The role of Ca²⁺-activated K⁺-channel, ATP-sensitive K⁺-channel, and delayed rectifier K⁺-channel modulation in the canine pulmonary vascular response to hypoxia was determined in the isolated blood-perfused dog lung. Pulmonary vascular resistances and compliances were measured with vascular occlusion techniques. Under normoxia, the Ca²⁺-activated K⁺-channel blocker tetraethylammonium (1 mM), the ATP-sensitive K⁺-channel inhibitor glibenclamide (10⁻⁵ M), and the delayed rectifier K⁺-channel blocker 4-aminopyridine (10⁻⁴ M) elicited a small but significant increase in pulmonary arterial pressure.

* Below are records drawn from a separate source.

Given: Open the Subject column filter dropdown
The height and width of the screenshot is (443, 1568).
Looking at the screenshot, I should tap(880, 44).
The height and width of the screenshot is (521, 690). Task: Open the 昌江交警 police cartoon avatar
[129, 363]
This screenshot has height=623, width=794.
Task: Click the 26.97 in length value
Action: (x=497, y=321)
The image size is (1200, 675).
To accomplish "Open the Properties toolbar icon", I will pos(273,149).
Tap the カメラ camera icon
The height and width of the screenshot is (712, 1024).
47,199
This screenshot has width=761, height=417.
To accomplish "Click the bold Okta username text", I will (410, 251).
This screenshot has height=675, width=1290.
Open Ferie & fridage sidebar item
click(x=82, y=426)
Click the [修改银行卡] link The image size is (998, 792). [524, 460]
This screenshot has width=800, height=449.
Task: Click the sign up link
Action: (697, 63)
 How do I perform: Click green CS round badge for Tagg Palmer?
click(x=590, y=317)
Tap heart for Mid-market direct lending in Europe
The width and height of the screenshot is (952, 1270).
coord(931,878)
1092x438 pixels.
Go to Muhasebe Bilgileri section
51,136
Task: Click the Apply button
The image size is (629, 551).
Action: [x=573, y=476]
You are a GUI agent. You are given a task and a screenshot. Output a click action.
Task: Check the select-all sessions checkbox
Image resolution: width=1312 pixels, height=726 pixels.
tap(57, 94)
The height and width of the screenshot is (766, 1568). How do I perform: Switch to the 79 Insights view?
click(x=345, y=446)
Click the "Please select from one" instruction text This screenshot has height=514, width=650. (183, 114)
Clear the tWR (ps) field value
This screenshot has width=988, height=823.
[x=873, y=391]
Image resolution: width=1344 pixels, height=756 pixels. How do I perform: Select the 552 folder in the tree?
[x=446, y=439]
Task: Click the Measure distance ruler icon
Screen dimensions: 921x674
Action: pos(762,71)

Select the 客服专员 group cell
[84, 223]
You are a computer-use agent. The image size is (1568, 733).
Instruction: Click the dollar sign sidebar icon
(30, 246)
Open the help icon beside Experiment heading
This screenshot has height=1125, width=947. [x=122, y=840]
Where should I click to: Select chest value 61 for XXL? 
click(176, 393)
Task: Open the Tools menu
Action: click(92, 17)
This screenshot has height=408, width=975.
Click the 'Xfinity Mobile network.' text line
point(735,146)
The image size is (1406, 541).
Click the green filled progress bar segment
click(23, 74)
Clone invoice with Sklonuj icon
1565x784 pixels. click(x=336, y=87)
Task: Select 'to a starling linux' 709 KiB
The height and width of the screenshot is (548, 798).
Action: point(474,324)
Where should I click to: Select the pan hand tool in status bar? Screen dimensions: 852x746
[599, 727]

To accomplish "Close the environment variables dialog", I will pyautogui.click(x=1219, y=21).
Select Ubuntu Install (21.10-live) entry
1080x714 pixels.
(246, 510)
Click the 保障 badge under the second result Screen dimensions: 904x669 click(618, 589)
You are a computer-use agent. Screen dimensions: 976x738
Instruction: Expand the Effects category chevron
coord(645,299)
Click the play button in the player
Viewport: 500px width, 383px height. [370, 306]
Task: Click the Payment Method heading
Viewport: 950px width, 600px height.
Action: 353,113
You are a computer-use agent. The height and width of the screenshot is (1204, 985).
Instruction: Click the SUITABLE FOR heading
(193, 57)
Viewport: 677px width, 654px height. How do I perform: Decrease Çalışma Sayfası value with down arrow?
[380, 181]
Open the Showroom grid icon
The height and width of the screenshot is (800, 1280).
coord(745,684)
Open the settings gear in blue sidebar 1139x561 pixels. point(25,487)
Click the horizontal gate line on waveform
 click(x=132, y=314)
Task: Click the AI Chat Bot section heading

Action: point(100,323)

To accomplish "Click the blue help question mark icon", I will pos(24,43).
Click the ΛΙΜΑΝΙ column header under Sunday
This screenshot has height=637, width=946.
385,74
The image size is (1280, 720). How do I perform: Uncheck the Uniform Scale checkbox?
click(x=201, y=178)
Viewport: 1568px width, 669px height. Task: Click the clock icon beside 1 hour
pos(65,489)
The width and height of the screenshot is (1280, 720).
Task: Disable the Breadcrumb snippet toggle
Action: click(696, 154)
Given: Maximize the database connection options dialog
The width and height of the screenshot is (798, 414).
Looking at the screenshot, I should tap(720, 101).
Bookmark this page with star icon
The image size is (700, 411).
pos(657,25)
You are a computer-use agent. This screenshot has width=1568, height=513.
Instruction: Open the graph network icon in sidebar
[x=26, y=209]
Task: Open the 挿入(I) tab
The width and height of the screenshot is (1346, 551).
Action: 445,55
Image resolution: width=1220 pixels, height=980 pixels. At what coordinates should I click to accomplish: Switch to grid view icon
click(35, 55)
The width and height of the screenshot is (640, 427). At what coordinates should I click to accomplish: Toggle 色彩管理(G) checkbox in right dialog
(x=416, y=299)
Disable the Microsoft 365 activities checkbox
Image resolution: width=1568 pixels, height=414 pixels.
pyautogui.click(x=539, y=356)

Hypoxia significantly increased pulmonary arterial and venous resistances and pulmonary capillary pressure and decreased total vascular compliance by decreasing both microvascular and large-vessel compliances. Tetraethylammonium, glibenclamide, and 4-aminopyridine potentiated the response to hypoxia on the arterial segments but not on the venous segments and also further decreased pulmonary vascular compliance. In contrast, the ATP-sensitive K⁺-channel opener cromakalim and the L-type voltage-dependent Ca²⁺-channel blocker verapamil (10⁻⁵ M) inhibited the vasoconstrictor effect of hypoxia on both the arterial and venous vessels. These results indicate that closure of the Ca²⁺-activated K⁺ channels, ATP-sensitive K⁺ channels, and delayed rectifier K⁺ channels potentiate the canine pulmonary arterial response under hypoxic conditions and that L-type voltage-dependent Ca²⁺ channels modulate hypoxic vasoconstriction. Therefore, the possibility exists that K⁺-channel inhibition is a key event that links hypoxia to pulmonary vasoconstriction by eliciting membrane depolarization and subsequent Ca²⁺-channel activation, leading to Ca²⁺ influx.